Hi dear Neo4j community,My thesis work requires filling a Neo4j server instance with at least 1M nodes(+ ~5 relationships per node) as quickly as possible. (I am using Neo4j server instead of embedded one as I need to communicate between servers running on different machines over HTTP)
First, I tried REST Api Batch Ops(via Neography) but I realized that it is not the way to go. Then I found out Max's blog post and now I am trying to use batch-importer. It works, but it takes too much time.
As a comparison; it is written in the post that “Importing 7500000 Nodes took 17 seconds”, the same value for me is 8 times larger, 138 seconds. My testbed is an AWS Large instance with 7.5GB ram, 2virtual cores, Ubuntu 12.04, Oracle JDK 1.7(the instance is used just for testing batch-importer, so no any other application is running).
Batch importer ran about 5 hours before shutting it down. It was still putting dots and the last thing it printed out was “Importing 7500000 Nodes took 138 seconds” and something like "9.834.000ms for 10.000.000". Also. before shutting down size of the "db" directory were growing and "neostore.propertystore.db" were around 900MB and "neostore.relationshipstore.db" were around 400MB.

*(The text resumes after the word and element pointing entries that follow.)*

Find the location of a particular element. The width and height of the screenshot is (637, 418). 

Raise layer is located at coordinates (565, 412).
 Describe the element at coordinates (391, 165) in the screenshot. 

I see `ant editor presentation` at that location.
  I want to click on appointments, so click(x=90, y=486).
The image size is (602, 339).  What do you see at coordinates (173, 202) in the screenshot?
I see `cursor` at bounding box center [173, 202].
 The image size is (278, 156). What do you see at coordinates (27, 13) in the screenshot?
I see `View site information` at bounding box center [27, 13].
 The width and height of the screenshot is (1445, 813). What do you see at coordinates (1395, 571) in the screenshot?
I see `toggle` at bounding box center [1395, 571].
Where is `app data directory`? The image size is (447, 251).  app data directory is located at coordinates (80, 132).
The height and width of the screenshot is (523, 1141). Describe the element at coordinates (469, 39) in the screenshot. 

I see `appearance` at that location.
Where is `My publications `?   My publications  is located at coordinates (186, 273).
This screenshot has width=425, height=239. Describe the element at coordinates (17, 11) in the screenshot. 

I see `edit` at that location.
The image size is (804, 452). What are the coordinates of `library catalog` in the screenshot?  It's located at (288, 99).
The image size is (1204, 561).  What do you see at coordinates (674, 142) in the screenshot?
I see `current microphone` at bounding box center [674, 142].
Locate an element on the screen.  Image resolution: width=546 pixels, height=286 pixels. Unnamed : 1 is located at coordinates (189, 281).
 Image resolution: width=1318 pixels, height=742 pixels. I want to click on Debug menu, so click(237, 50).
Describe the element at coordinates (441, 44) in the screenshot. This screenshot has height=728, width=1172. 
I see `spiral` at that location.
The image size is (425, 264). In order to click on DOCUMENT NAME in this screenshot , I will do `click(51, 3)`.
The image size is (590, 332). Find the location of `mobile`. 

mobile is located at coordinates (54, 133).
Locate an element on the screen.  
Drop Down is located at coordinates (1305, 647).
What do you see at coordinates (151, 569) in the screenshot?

I used default settings for batch-importer as I cloned it from jexp/batch-import. I haven't changed anything and followed the steps given in the blog post as I just wanted to be sure that I am able to got it working :)
Does anyone has an idea what causes low performance? Or any suggestions about what should I tune or double check?
As a final note, when I changed the batch-importer code for creating 1M nodes with 2 relations per node everything finished in the blink of an eye.
volkan
--
--
--